From 601bbf550d0d142cb766a3911ba253bce4099408 Mon Sep 17 00:00:00 2001
From: Cheng Hao <hao.cheng@intel.com>
Date: Wed, 15 Jul 2015 18:22:39 -0700
Subject: [PATCH] add python API support

---
 python/pyspark/sql/functions.py               | 24 +++++++++++++++----
 .../expressions/stringOperations.scala        |  4 ++++
 2 files changed, 23 insertions(+), 5 deletions(-)

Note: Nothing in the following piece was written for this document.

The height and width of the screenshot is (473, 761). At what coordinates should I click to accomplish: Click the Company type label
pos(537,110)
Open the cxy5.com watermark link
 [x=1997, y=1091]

diff --git a/python/pyspark/sql/functions.py b/python/pyspark/sql/functions.py
index dca39fa833435..8857ade058208 100644
--- a/python/pyspark/sql/functions.py
+++ b/python/pyspark/sql/functions.py
@@ -39,6 +39,8 @@
     'coalesce',
     'countDistinct',
     'explode',
+    'format_number',
+    'length',
     'log2',
     'md5',
     'monotonicallyIncreasingId',
@@ -47,7 +49,6 @@
     'sha1',
     'sha2',
     'sparkPartitionId',
-    'strlen',
     'struct',
     'udf',
     'when']
@@ -506,14 +507,27 @@ def sparkPartitionId():
 
 @ignore_unicode_prefix
 @since(1.5)
-def strlen(col):
-    """Calculates the length of a string expression.
+def length(col):
+    """Calculates the length of a string or binary expression.
 
-    >>> sqlContext.createDataFrame([('ABC',)], ['a']).select(strlen('a').alias('length')).collect()
+    >>> sqlContext.createDataFrame([('ABC',)], ['a']).select(length('a').alias('length')).collect()
     [Row(length=3)]
     """
     sc = SparkContext._active_spark_context
-    return Column(sc._jvm.functions.strlen(_to_java_column(col)))

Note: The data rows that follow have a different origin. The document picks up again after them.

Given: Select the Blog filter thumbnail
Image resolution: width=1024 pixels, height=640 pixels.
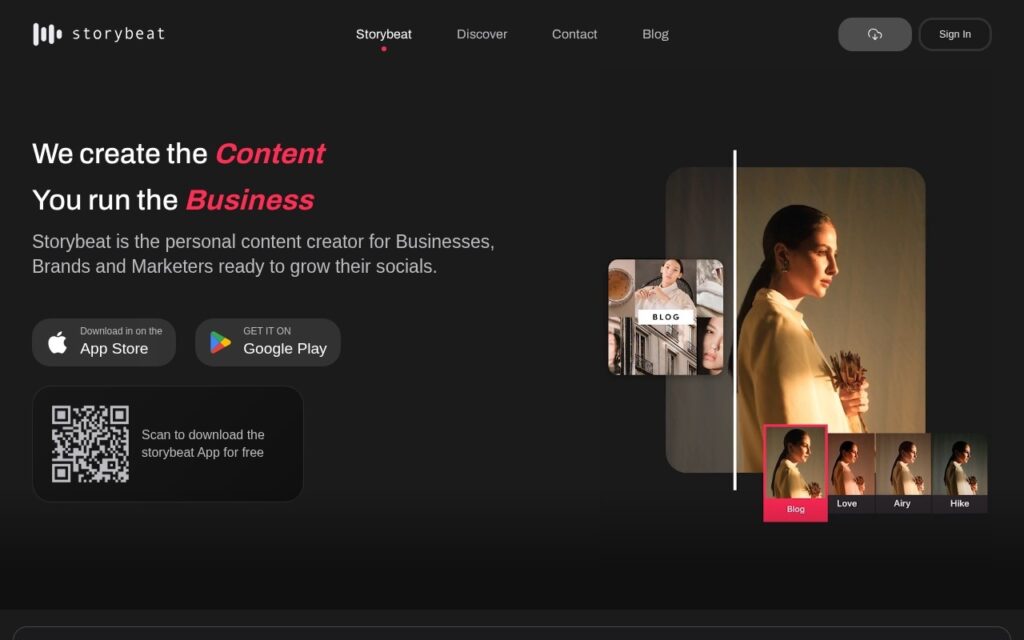Looking at the screenshot, I should pos(795,473).
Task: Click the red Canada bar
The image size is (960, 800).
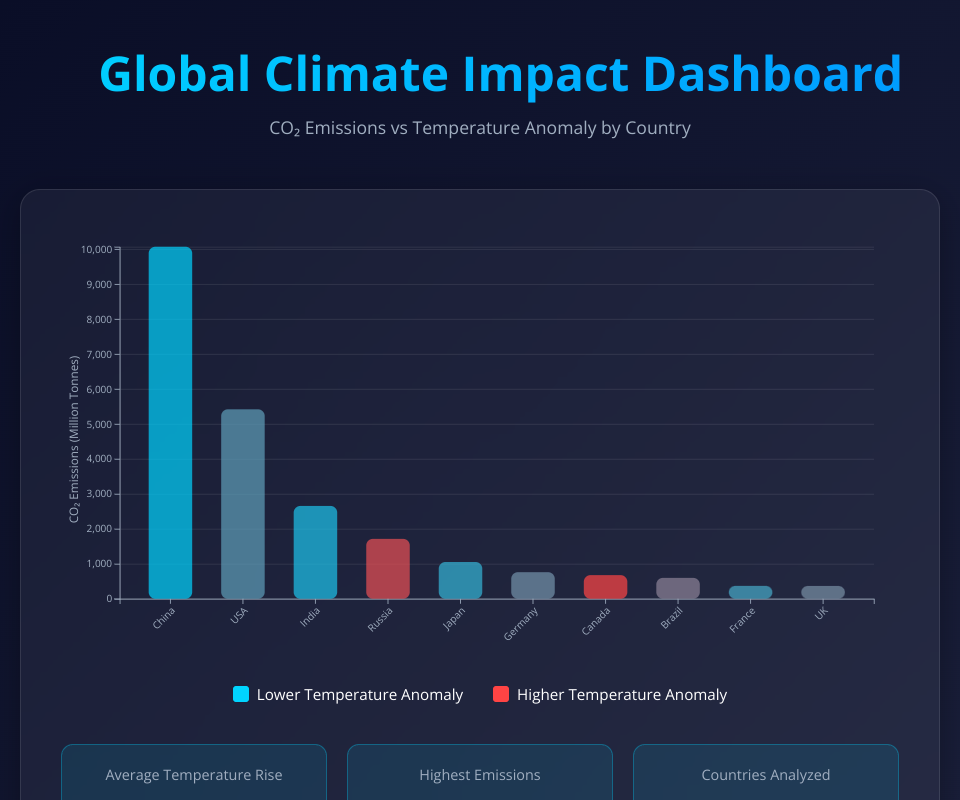Action: 605,587
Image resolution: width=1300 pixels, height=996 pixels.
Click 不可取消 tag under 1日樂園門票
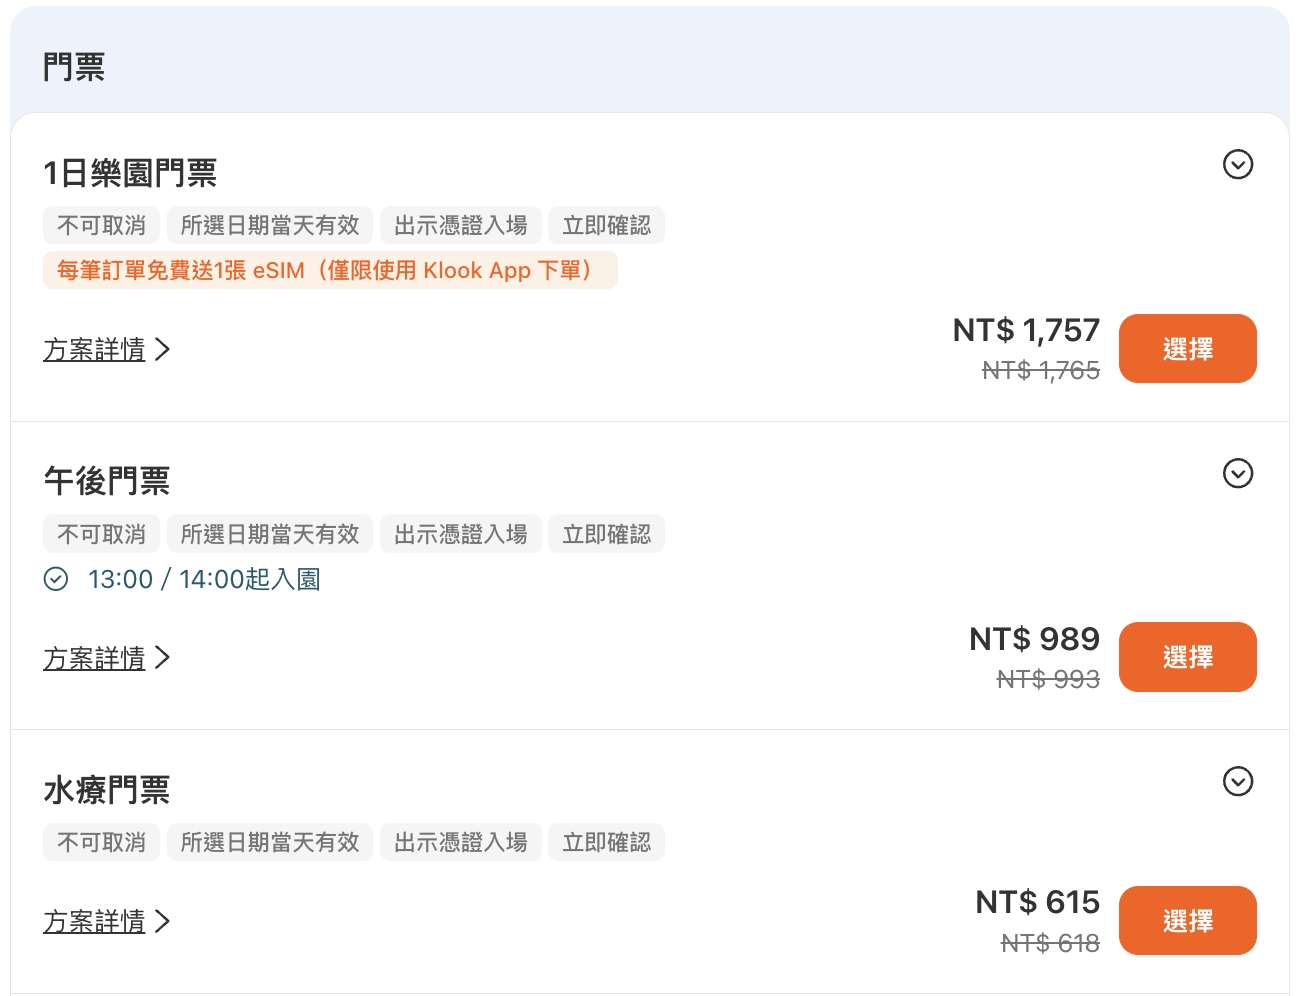tap(101, 225)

+    return Column(sc._jvm.functions.length(_to_java_column(col)))
+
+@ignore_unicode_prefix
+@since(1.5)
+def format_number(col, d):
+    """Formats the number X to a format like '#,###,###.##', rounded to d decimal places,
+       and returns the result as a string.
+    :param col: the column name of the numeric value to be formatted
+    :param d: the N decimal places
+    >>> sqlContext.createDataFrame([(5,)], ['a']).select(format_number('a', 4).alias('v')).collect()
+    [Row(v=u'5.0000')]
+    """
+    sc = SparkContext._active_spark_context
+    return Column(sc._jvm.functions.format_number(_to_java_column(col), d))
 
 
 @ignore_unicode_prefix
diff --git a/sql/catalyst/src/main/scala/org/apache/spark/sql/catalyst/expressions/stringOperations.scala b/sql/catalyst/src/main/scala/org/apache/spark/sql/catalyst/expressions/stringOperations.scala
index 37e0206227a94..c64afe7b3f19a 100644
--- a/sql/catalyst/src/main/scala/org/apache/spark/sql/catalyst/expressions/stringOperations.scala
+++ b/sql/catalyst/src/main/scala/org/apache/spark/sql/catalyst/expressions/stringOperations.scala
@@ -685,9 +685,13 @@ case class FormatNumber(x: Expression, d: Expression)
   override def dataType: DataType = StringType
   override def inputTypes: Seq[AbstractDataType] = Seq(NumericType, IntegerType)
 
+  // Associated with the pattern, for the last d value, and we will update the
+  // pattern (DecimalFormat) once the new coming d value differ with the last one.
   @transient
   private var lastDValue: Int = -100
 
+  // A cached DecimalFormat, for performance concern, we will change it
+  // only if the d value changed.
   @transient
   private val pattern: StringBuffer = new StringBuffer()